==== RECORDS TO PROCESS ====

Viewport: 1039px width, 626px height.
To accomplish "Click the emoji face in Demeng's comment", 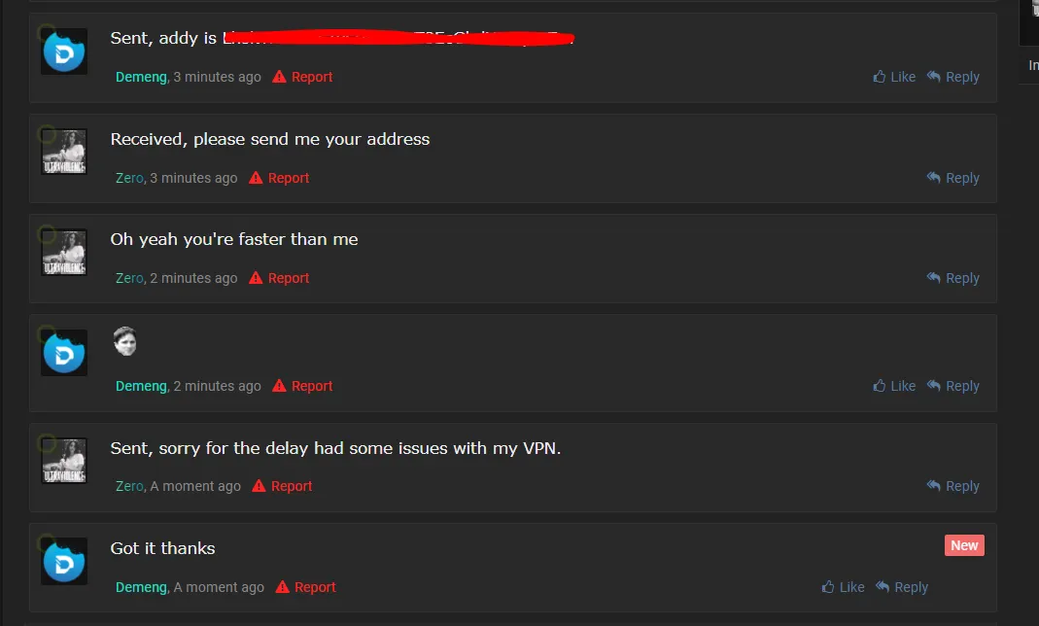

====
==== RECORDS TO PROCESS ====

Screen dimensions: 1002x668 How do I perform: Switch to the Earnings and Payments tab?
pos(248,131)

====
==== RECORDS TO PROCESS ====

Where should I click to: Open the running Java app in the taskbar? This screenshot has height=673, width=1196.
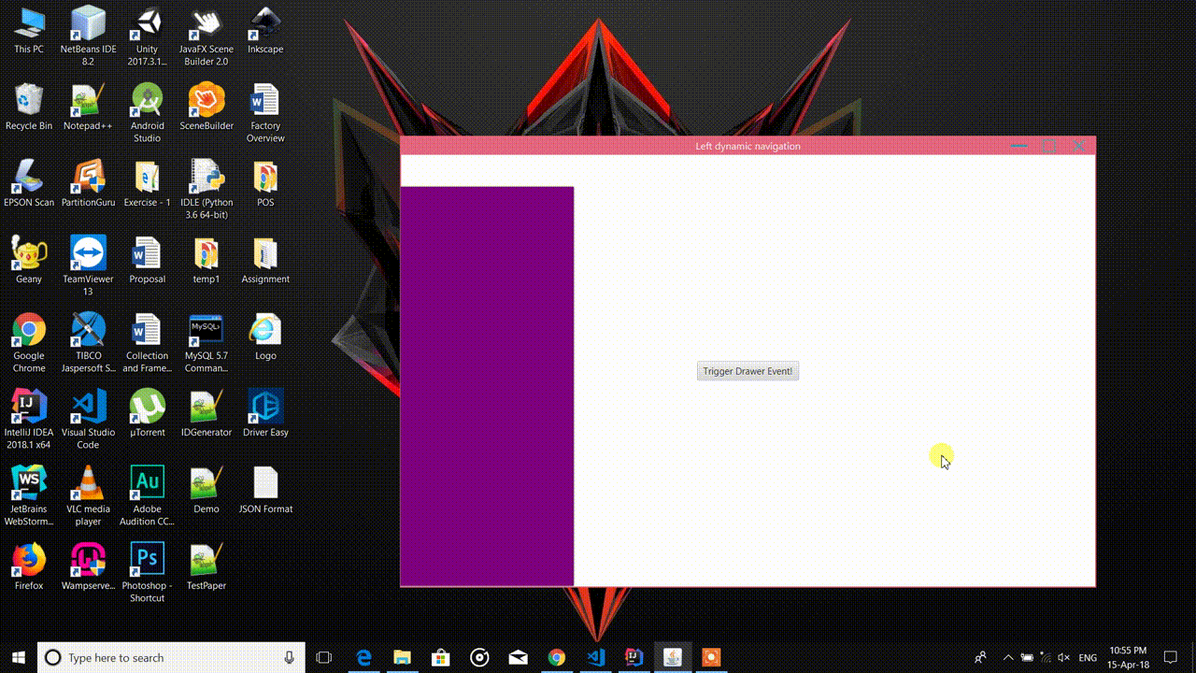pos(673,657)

====

PROBLEM TO SOLVE => For this exercise, set down the lines in the entries above from the one with "Viewport: 1039px width, 626px height." through the one with "the emoji face" exactly as written, without any pictures.

ANSWER FOR THE TASK =>
Viewport: 1039px width, 626px height.
To accomplish "Click the emoji face in Demeng's comment", 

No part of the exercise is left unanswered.